Total revenue was €3.02bn, up 21% on the same period the year before.
According to the firm, software revenue growth rate more than doubled compared with the same period in 2010.
"Coming off our largest fourth quarter software revenue results in our history, our strong momentum continued in the first quarter," said Bill McDermott, co-chief executive of SAP.
Customers are embracing SAP's innovation and open ecosystem strategy, he says, which is driving demand across the software maker's portfolio of business applications, analytics, and enterprise mobility solutions.
Jim Hagemann Snabe, co-CEO of SAP said the company's strategy of growth through innovation was paying off.
"Our innovations addressing new markets with in-memory, on demand and mobility are rapidly gaining traction. We are innovating faster in all product areas and continue to increase operational efficiency across the company," he said.

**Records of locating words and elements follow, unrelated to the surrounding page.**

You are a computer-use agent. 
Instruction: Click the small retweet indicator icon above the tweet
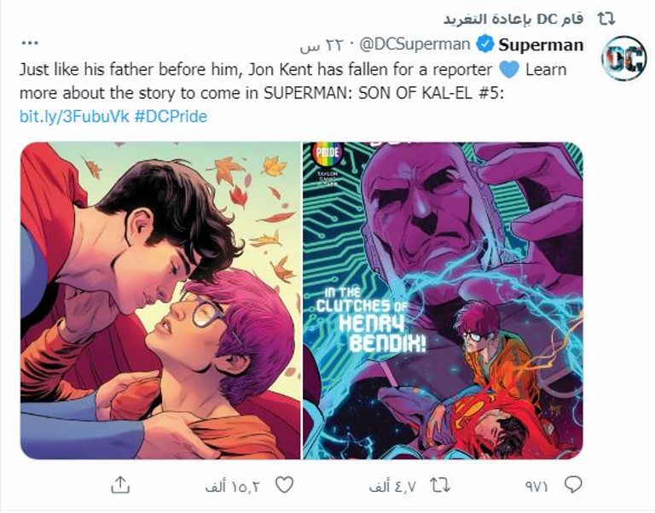coord(607,18)
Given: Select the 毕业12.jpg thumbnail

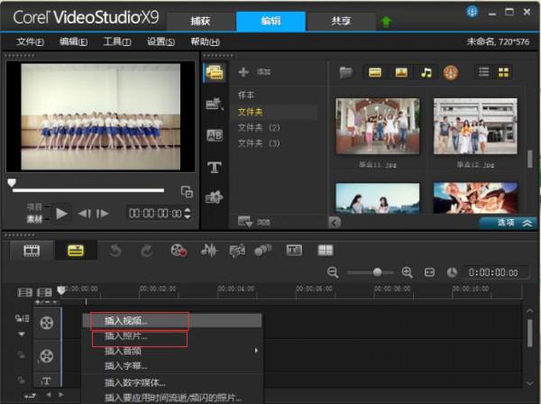Looking at the screenshot, I should click(467, 127).
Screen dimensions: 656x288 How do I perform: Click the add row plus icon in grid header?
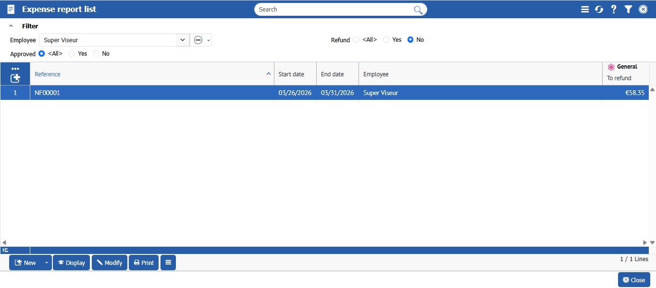[x=15, y=78]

But Thomas Otter, research vice president at research firm Gartner says although SAP talks of on-premise, on-demand and on-device, on-premise is the still paying the rent.

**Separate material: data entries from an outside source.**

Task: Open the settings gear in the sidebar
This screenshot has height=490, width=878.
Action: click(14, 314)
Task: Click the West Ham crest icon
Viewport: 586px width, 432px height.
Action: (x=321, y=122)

The flat subscription revenue is disappointing, given the rapid growth of the SaaS players such as SuccessFactors, Salesforce.com and Workday, he says.

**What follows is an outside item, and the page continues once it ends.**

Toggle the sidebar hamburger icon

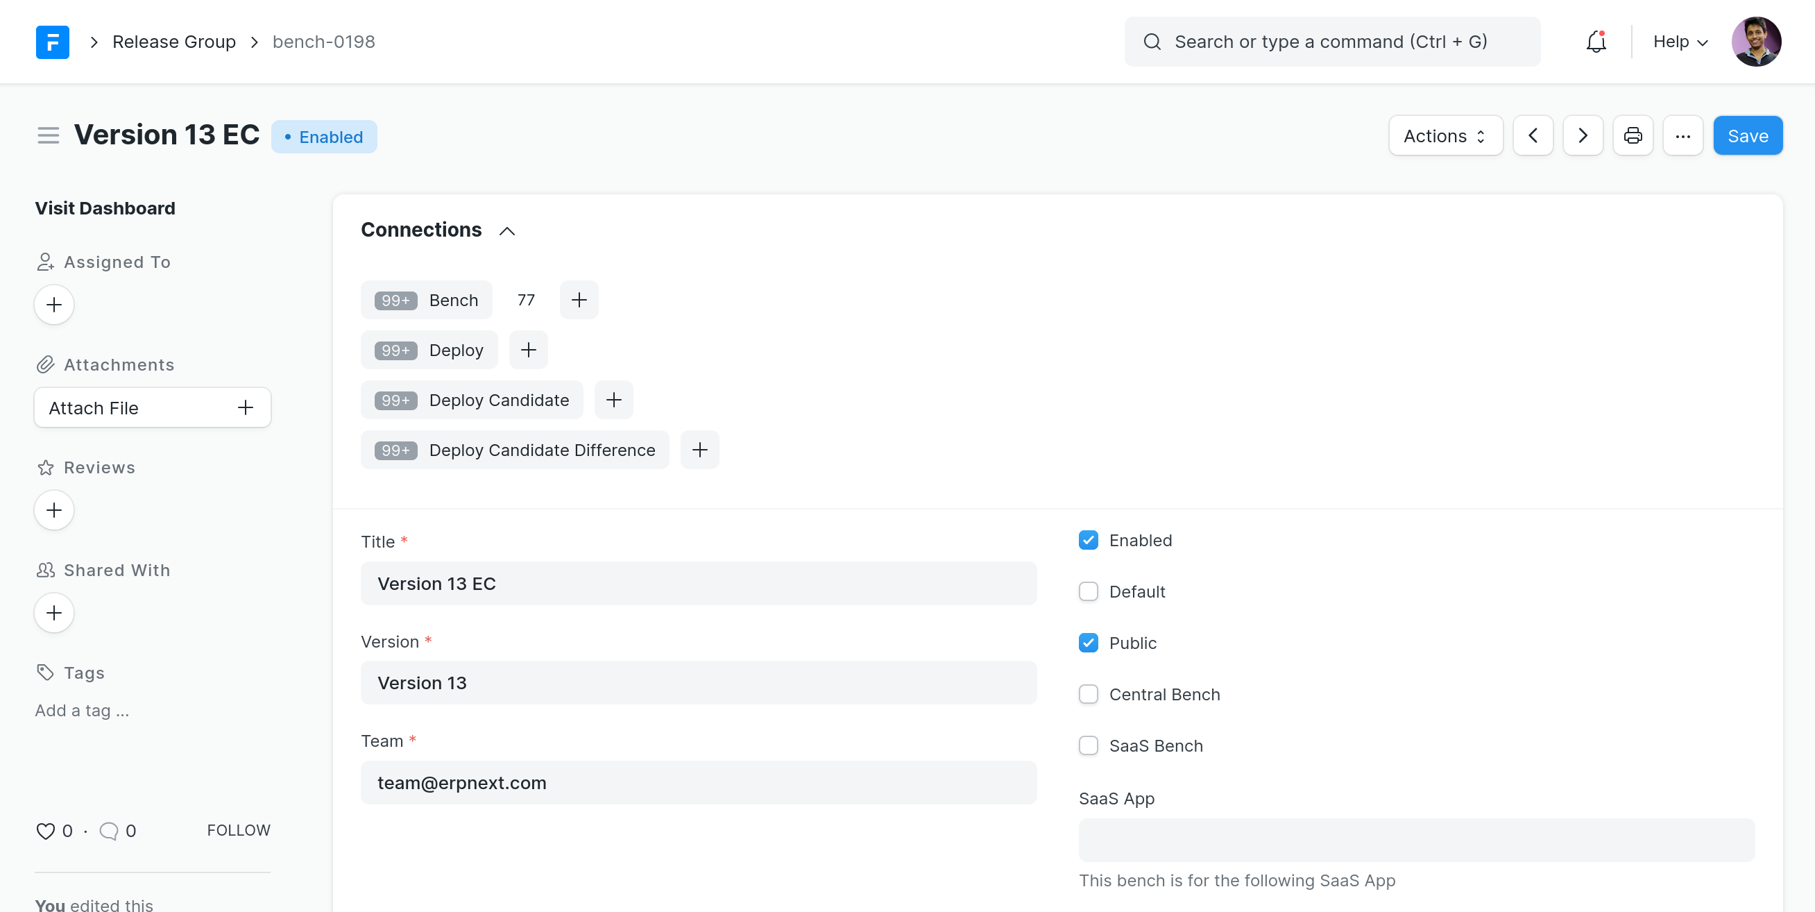tap(48, 135)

"SAP has been slow to deliver on its Line of Business SaaS offerings too," according to Otter.
SAP also claims the quarter delivered the fifth consecutive quarter of double-digit growth in software and software related service revenue.
Operating profit was €597m up 7% compared with the same period the year before.
Otter says SAP has spent the past 18 months building a clearer vision for the company, re-engaging with customers and employees, but it has not yet had any significant new product to sell.
"There is only so much on-premise ERP and Analytics that SAP can upsell to existing customers, and while this business remains solid, it has limits," he says.
Otter also notes that SAP's newer products, particularly HANA and Business ByDesign, are not yet delivering a significant financial contribution, and the time is nearing where they need to do so.
"SAP also hasn't yet shipped any joint product with Sybase, so deep synergies there aren't yet evident there either. SAP is spending money on R&D and marketing, in anticipation of success with these offerings," he says.
According to Gartner, SAP has to do three things in the rest of 2011:
- Turn HANA and in-memory from a compelling concept into real revenue.
- Show that it can scale Business ByDesign and deliver its other SaaS efforts.
- Prove out the value of the Sybase acquisition by shipping joint product that customers buy.
The Sapphire customer and partner event in May, says Otter, will be an opportunity to assess whether the stronger vision of 2010 has turned into real product that will generate revenue.
"SAP has had a vision but now we need to see engineering delivering on it," he says.